■ **Exercise materials**
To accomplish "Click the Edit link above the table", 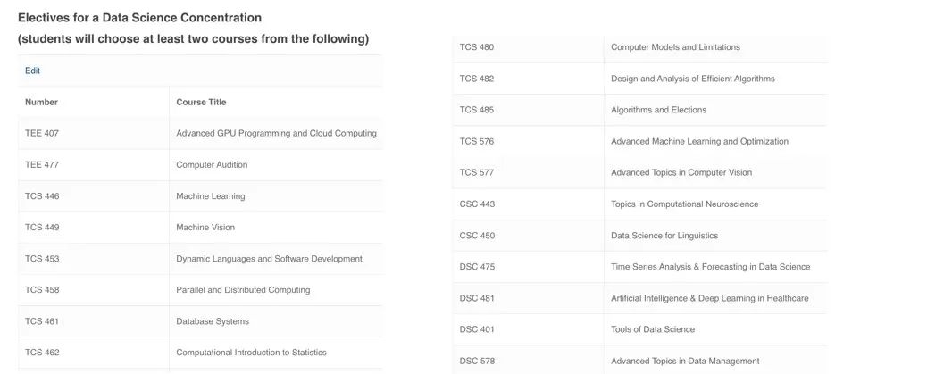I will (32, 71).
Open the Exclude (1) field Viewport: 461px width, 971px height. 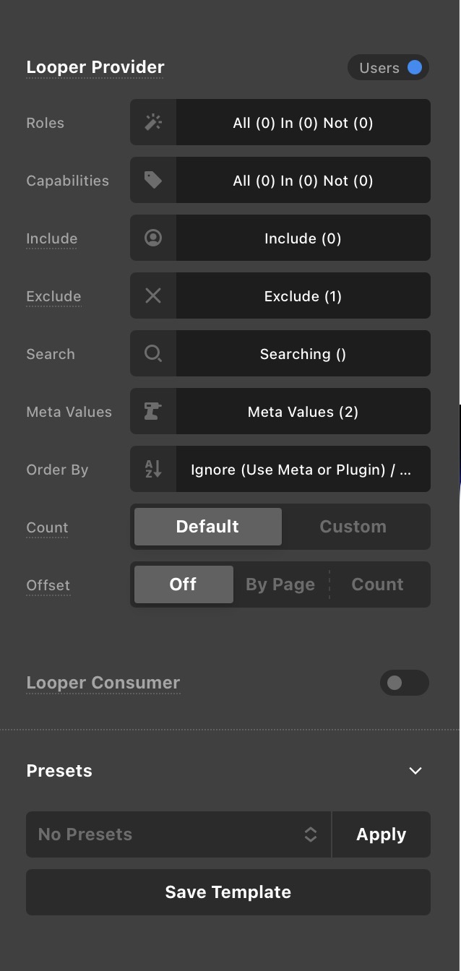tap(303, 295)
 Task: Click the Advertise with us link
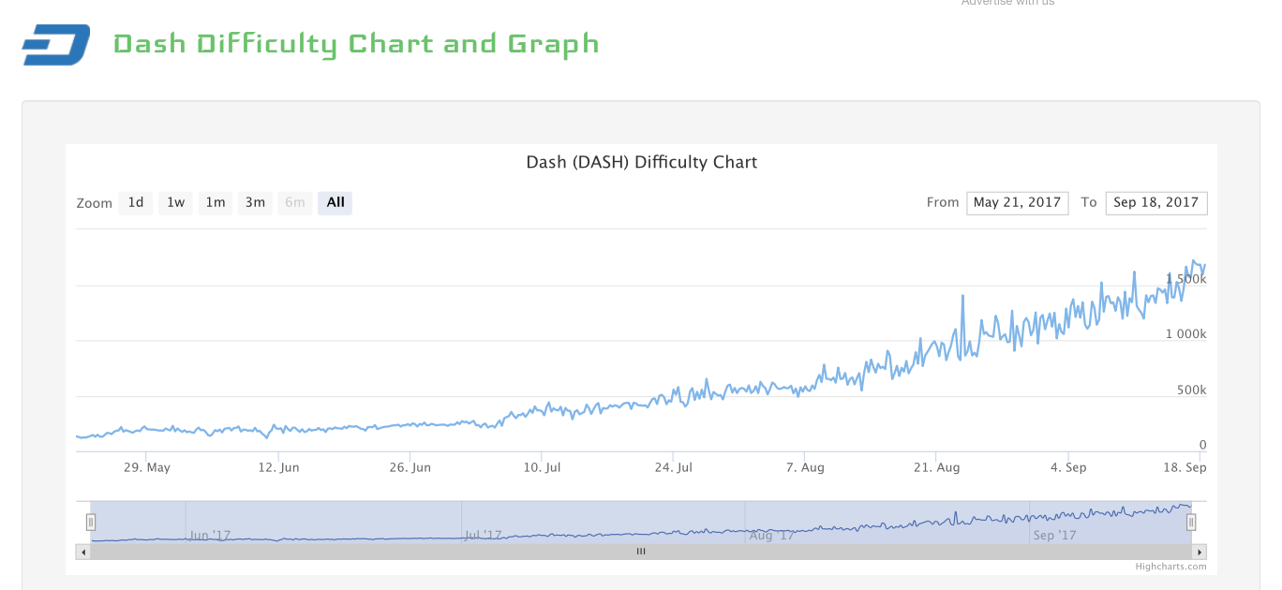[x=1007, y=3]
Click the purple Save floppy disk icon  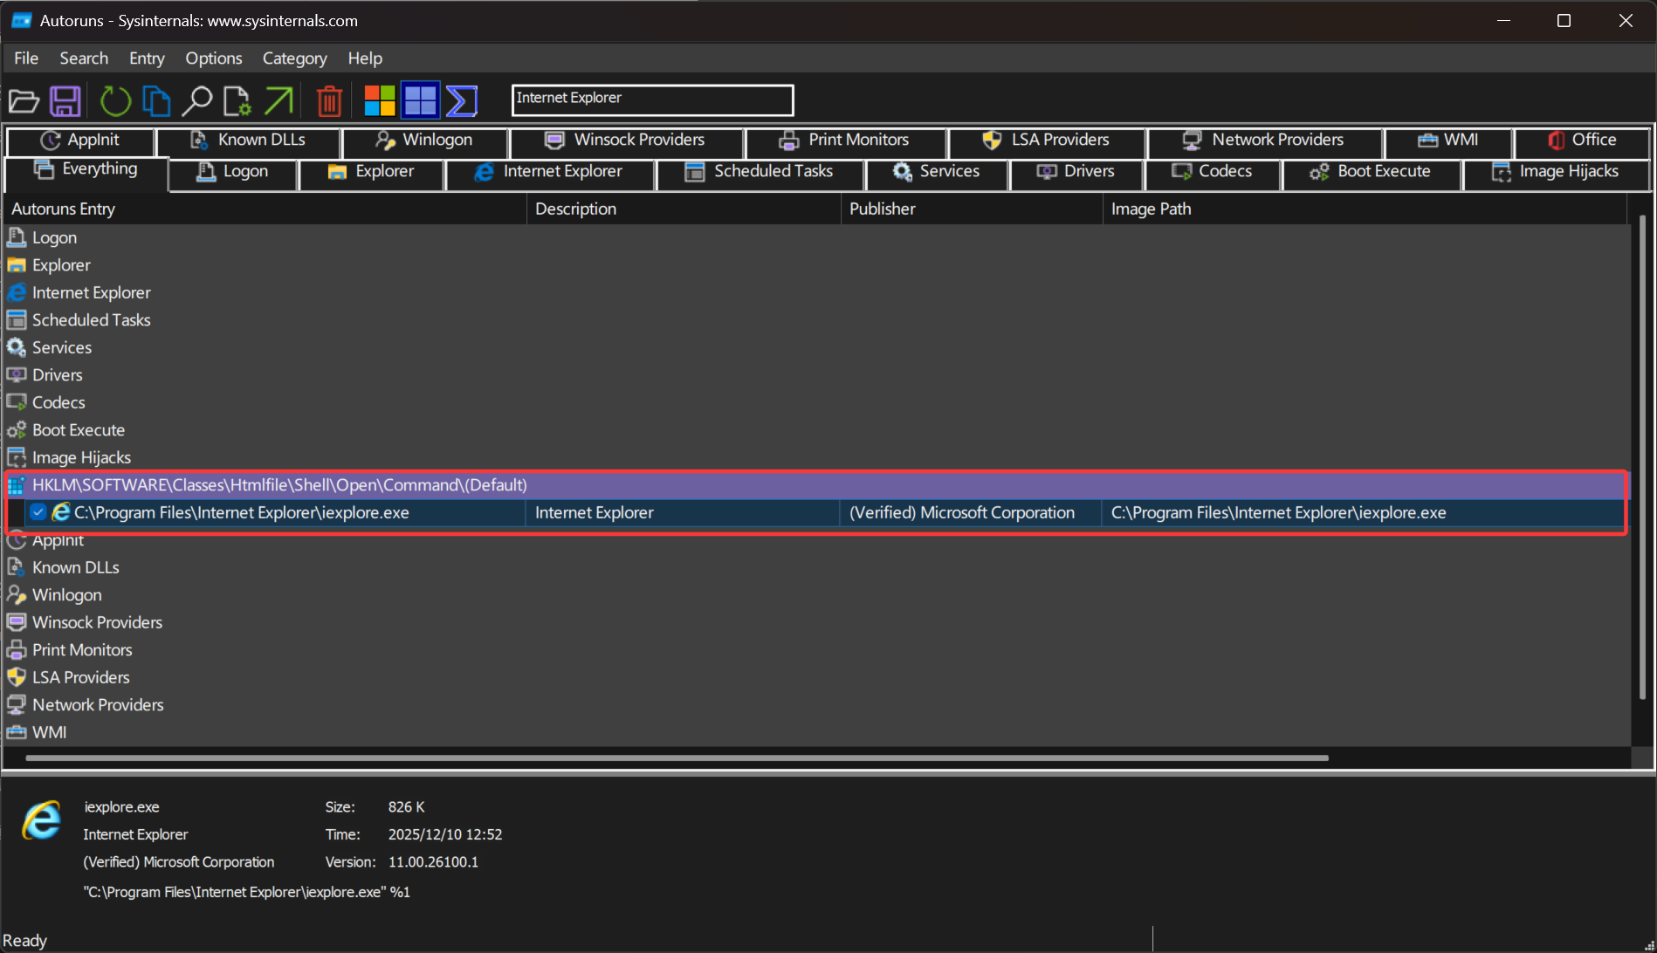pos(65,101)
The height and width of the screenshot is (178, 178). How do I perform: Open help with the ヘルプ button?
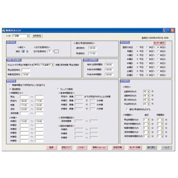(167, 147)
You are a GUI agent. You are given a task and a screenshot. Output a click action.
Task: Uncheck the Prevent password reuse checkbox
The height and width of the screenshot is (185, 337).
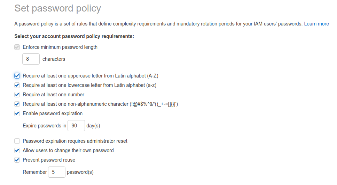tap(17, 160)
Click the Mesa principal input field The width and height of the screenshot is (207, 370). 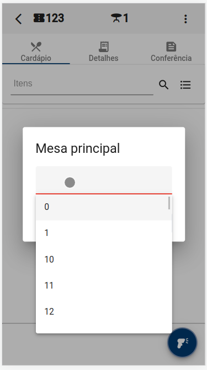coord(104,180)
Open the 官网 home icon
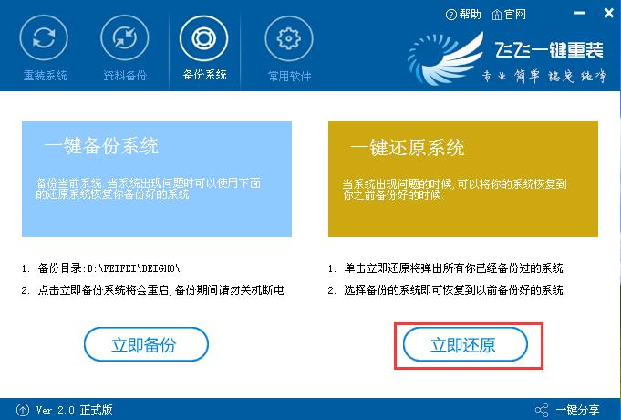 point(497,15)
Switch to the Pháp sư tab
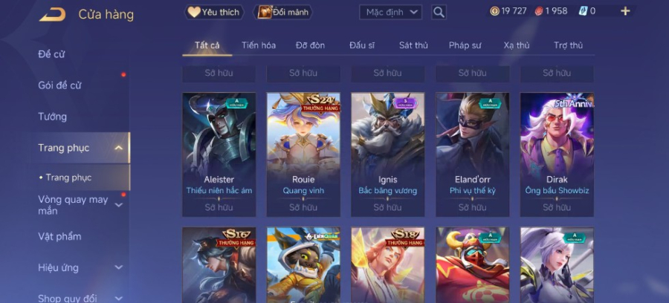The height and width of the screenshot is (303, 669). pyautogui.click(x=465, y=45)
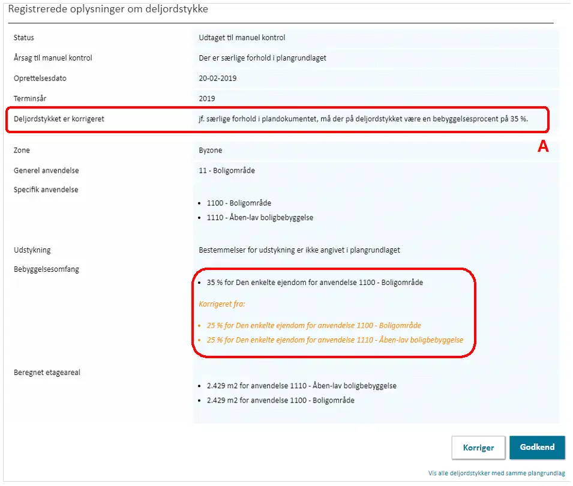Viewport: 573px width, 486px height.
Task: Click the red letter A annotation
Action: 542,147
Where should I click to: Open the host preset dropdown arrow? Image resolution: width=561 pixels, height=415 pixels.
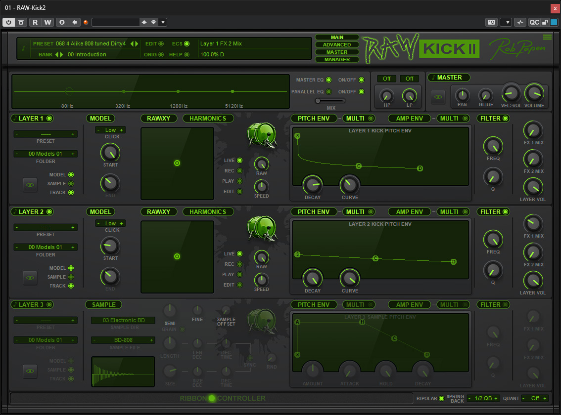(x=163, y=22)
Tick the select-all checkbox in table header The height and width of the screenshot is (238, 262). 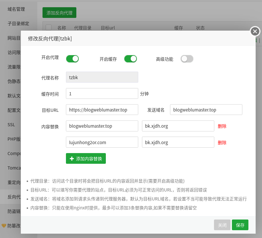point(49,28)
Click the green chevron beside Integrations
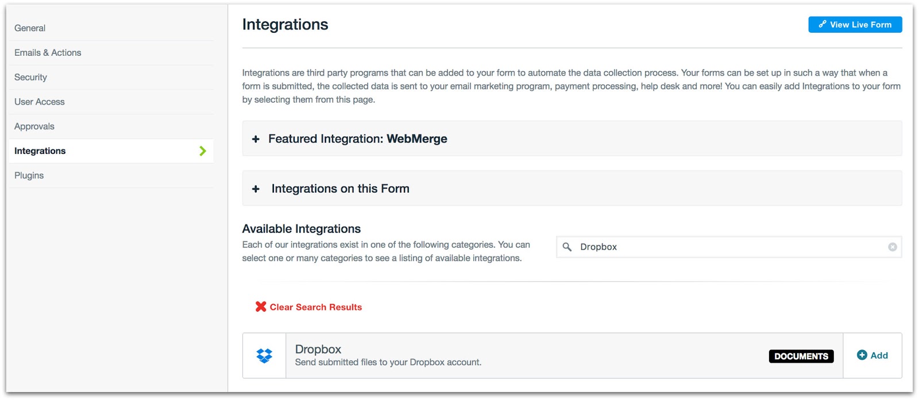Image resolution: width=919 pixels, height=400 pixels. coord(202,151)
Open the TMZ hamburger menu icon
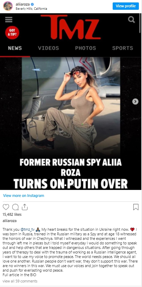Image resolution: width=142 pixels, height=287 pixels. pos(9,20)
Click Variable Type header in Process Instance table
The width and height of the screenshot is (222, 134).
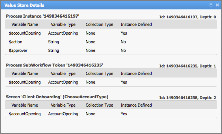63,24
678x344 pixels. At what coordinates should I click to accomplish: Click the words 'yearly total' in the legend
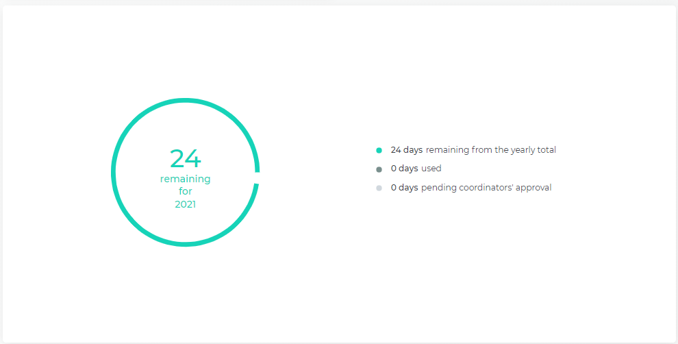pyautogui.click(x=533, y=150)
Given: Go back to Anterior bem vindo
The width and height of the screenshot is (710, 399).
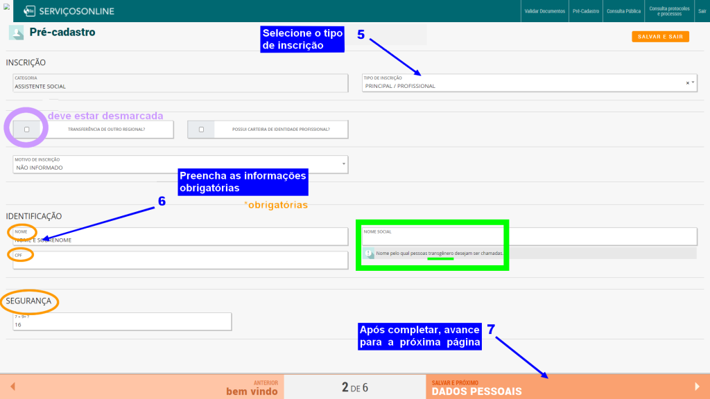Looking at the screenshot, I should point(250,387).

■ **Problem to work on**
Beginning with the line that holds "Open the TMZ hamburger menu icon" and continuing to the end of the entries above, set down each line exactly, both ends included; include no pictures.

■ **Solution to this task**
Open the TMZ hamburger menu icon
Image resolution: width=142 pixels, height=287 pixels. pos(9,20)
Click Variable Type header in Process Instance table
The width and height of the screenshot is (222, 134).
63,24
678x344 pixels. At what coordinates should I click to accomplish: Click the words 'yearly total' in the legend
pyautogui.click(x=533, y=150)
Given: Go back to Anterior bem vindo
The width and height of the screenshot is (710, 399).
Looking at the screenshot, I should point(250,387).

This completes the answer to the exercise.